=== Section Start ===

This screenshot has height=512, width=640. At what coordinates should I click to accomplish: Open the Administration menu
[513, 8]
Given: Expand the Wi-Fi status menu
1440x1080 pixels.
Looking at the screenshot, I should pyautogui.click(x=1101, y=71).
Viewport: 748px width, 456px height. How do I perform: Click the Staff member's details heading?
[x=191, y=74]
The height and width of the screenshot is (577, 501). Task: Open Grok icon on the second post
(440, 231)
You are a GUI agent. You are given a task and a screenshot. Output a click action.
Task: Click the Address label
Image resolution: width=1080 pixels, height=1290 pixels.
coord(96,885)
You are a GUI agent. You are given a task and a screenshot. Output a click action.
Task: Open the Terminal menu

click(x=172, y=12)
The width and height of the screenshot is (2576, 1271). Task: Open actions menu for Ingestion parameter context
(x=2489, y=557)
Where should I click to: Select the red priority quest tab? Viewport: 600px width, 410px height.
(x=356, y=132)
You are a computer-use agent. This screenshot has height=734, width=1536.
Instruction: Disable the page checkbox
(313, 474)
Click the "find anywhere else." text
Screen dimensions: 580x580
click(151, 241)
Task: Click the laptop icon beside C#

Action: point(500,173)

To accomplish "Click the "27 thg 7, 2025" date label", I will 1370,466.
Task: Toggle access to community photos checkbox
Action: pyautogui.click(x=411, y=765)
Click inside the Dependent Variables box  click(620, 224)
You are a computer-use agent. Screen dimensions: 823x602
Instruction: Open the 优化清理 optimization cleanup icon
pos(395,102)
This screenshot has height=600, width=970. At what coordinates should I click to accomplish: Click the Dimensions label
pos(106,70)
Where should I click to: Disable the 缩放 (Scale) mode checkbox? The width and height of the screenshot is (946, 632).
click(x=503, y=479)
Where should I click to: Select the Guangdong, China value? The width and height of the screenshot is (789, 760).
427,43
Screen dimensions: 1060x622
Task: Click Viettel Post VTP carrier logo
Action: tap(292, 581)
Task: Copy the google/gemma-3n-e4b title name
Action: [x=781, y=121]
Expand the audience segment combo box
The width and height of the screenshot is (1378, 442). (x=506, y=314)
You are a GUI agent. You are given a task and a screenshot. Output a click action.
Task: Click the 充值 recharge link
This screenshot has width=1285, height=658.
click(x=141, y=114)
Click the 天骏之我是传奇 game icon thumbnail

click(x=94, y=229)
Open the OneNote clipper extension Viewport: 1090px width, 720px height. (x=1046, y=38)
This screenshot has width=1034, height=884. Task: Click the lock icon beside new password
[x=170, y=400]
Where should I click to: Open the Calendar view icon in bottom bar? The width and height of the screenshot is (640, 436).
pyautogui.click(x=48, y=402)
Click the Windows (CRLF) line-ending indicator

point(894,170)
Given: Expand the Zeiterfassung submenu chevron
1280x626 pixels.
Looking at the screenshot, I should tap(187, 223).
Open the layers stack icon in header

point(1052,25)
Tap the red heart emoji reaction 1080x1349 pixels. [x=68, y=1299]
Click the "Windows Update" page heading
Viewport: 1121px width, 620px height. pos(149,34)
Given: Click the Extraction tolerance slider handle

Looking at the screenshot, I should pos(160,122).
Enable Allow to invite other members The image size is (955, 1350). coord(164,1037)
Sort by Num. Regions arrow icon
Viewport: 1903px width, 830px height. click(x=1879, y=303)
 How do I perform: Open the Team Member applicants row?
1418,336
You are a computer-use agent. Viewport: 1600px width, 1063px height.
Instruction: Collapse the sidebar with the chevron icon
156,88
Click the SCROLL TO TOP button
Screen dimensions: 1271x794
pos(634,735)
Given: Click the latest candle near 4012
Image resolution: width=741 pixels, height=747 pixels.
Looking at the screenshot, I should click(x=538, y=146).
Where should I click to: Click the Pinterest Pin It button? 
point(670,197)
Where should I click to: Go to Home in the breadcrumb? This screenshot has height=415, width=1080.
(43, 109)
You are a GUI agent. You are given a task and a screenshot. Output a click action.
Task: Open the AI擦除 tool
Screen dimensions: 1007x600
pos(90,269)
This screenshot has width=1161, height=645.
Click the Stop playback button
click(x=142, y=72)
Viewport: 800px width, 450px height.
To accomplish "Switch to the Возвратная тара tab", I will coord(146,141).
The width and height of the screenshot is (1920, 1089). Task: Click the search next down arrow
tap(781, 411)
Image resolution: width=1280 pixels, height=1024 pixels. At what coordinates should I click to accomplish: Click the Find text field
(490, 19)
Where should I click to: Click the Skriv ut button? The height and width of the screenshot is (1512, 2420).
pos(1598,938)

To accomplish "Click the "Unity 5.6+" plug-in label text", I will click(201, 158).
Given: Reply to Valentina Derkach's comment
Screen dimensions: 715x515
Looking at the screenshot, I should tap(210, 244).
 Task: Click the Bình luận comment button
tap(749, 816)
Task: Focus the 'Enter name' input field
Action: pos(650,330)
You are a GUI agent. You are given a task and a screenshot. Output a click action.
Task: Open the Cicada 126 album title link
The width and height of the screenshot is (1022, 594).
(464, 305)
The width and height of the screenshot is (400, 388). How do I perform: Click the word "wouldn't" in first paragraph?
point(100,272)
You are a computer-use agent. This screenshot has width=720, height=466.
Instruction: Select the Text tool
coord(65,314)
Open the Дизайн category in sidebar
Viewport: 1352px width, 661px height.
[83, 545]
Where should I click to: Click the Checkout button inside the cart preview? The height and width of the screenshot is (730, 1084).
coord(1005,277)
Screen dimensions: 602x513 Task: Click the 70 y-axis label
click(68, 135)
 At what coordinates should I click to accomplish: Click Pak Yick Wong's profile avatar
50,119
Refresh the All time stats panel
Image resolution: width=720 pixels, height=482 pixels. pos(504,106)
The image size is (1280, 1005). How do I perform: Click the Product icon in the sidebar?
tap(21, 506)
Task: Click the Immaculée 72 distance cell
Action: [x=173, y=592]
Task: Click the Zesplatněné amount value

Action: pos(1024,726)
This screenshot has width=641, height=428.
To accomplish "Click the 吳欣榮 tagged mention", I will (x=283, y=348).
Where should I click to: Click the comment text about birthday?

=== Section End ===

Exercise objective: Output each line of the entries exactly, so that nothing is lost.

Exercise output:
This screenshot has height=512, width=640. At what coordinates should I click to accomplish: Open the Administration menu
[513, 8]
Given: Expand the Wi-Fi status menu
1440x1080 pixels.
Looking at the screenshot, I should pyautogui.click(x=1101, y=71).
Viewport: 748px width, 456px height. How do I perform: Click the Staff member's details heading?
[x=191, y=74]
The height and width of the screenshot is (577, 501). Task: Open Grok icon on the second post
(440, 231)
You are a GUI agent. You are given a task and a screenshot. Output a click action.
Task: Click the Address label
Image resolution: width=1080 pixels, height=1290 pixels.
coord(96,885)
You are a GUI agent. You are given a task and a screenshot. Output a click action.
Task: Open the Terminal menu

click(x=172, y=12)
The width and height of the screenshot is (2576, 1271). Task: Open actions menu for Ingestion parameter context
(x=2489, y=557)
Where should I click to: Select the red priority quest tab? Viewport: 600px width, 410px height.
(x=356, y=132)
You are a computer-use agent. This screenshot has height=734, width=1536.
Instruction: Disable the page checkbox
(313, 474)
Click the "find anywhere else." text
Screen dimensions: 580x580
click(151, 241)
Task: Click the laptop icon beside C#

Action: point(500,173)

To accomplish "Click the "27 thg 7, 2025" date label", I will 1370,466.
Task: Toggle access to community photos checkbox
Action: pyautogui.click(x=411, y=765)
Click inside the Dependent Variables box  click(620, 224)
You are a computer-use agent. Screen dimensions: 823x602
Instruction: Open the 优化清理 optimization cleanup icon
pos(395,102)
This screenshot has height=600, width=970. At what coordinates should I click to accomplish: Click the Dimensions label
pos(106,70)
Where should I click to: Disable the 缩放 (Scale) mode checkbox? The width and height of the screenshot is (946, 632).
click(x=503, y=479)
Where should I click to: Select the Guangdong, China value? The width and height of the screenshot is (789, 760).
427,43
Screen dimensions: 1060x622
Task: Click Viettel Post VTP carrier logo
Action: tap(292, 581)
Task: Copy the google/gemma-3n-e4b title name
Action: [x=781, y=121]
Expand the audience segment combo box
The width and height of the screenshot is (1378, 442). (x=506, y=314)
You are a GUI agent. You are given a task and a screenshot. Output a click action.
Task: Click the 充值 recharge link
This screenshot has width=1285, height=658.
click(x=141, y=114)
Click the 天骏之我是传奇 game icon thumbnail

click(x=94, y=229)
Open the OneNote clipper extension Viewport: 1090px width, 720px height. (x=1046, y=38)
This screenshot has width=1034, height=884. Task: Click the lock icon beside new password
[x=170, y=400]
Where should I click to: Open the Calendar view icon in bottom bar? The width and height of the screenshot is (640, 436).
pyautogui.click(x=48, y=402)
Click the Windows (CRLF) line-ending indicator

point(894,170)
Given: Expand the Zeiterfassung submenu chevron
1280x626 pixels.
Looking at the screenshot, I should tap(187, 223).
Open the layers stack icon in header

point(1052,25)
Tap the red heart emoji reaction 1080x1349 pixels. [x=68, y=1299]
Click the "Windows Update" page heading
Viewport: 1121px width, 620px height. pos(149,34)
Given: Click the Extraction tolerance slider handle

Looking at the screenshot, I should pos(160,122).
Enable Allow to invite other members The image size is (955, 1350). coord(164,1037)
Sort by Num. Regions arrow icon
Viewport: 1903px width, 830px height. click(x=1879, y=303)
 How do I perform: Open the Team Member applicants row?
1418,336
You are a computer-use agent. Viewport: 1600px width, 1063px height.
Instruction: Collapse the sidebar with the chevron icon
156,88
Click the SCROLL TO TOP button
Screen dimensions: 1271x794
pos(634,735)
Given: Click the latest candle near 4012
Image resolution: width=741 pixels, height=747 pixels.
Looking at the screenshot, I should click(x=538, y=146).
Where should I click to: Click the Pinterest Pin It button? 
point(670,197)
Where should I click to: Go to Home in the breadcrumb? This screenshot has height=415, width=1080.
(43, 109)
You are a GUI agent. You are given a task and a screenshot. Output a click action.
Task: Open the AI擦除 tool
Screen dimensions: 1007x600
pos(90,269)
This screenshot has width=1161, height=645.
Click the Stop playback button
click(x=142, y=72)
Viewport: 800px width, 450px height.
To accomplish "Switch to the Возвратная тара tab", I will coord(146,141).
The width and height of the screenshot is (1920, 1089). Task: Click the search next down arrow
tap(781, 411)
Image resolution: width=1280 pixels, height=1024 pixels. At what coordinates should I click to accomplish: Click the Find text field
(490, 19)
Where should I click to: Click the Skriv ut button? The height and width of the screenshot is (1512, 2420).
pos(1598,938)

To accomplish "Click the "Unity 5.6+" plug-in label text", I will click(201, 158).
Given: Reply to Valentina Derkach's comment
Screen dimensions: 715x515
Looking at the screenshot, I should tap(210, 244).
 Task: Click the Bình luận comment button
tap(749, 816)
Task: Focus the 'Enter name' input field
Action: pos(650,330)
You are a GUI agent. You are given a task and a screenshot. Output a click action.
Task: Open the Cicada 126 album title link
The width and height of the screenshot is (1022, 594).
(464, 305)
The width and height of the screenshot is (400, 388). How do I perform: Click the word "wouldn't" in first paragraph?
point(100,272)
You are a computer-use agent. This screenshot has width=720, height=466.
Instruction: Select the Text tool
coord(65,314)
Open the Дизайн category in sidebar
Viewport: 1352px width, 661px height.
[83, 545]
Where should I click to: Click the Checkout button inside the cart preview? The height and width of the screenshot is (730, 1084).
coord(1005,277)
Screen dimensions: 602x513 Task: Click the 70 y-axis label
click(68, 135)
 At what coordinates should I click to accomplish: Click Pak Yick Wong's profile avatar
50,119
Refresh the All time stats panel
Image resolution: width=720 pixels, height=482 pixels. pos(504,106)
The image size is (1280, 1005). How do I perform: Click the Product icon in the sidebar?
tap(21, 506)
Task: Click the Immaculée 72 distance cell
Action: [x=173, y=592]
Task: Click the Zesplatněné amount value

Action: pos(1024,726)
This screenshot has width=641, height=428.
To accomplish "Click the 吳欣榮 tagged mention", I will (x=283, y=348).
Where should I click to: Click the comment text about birthday?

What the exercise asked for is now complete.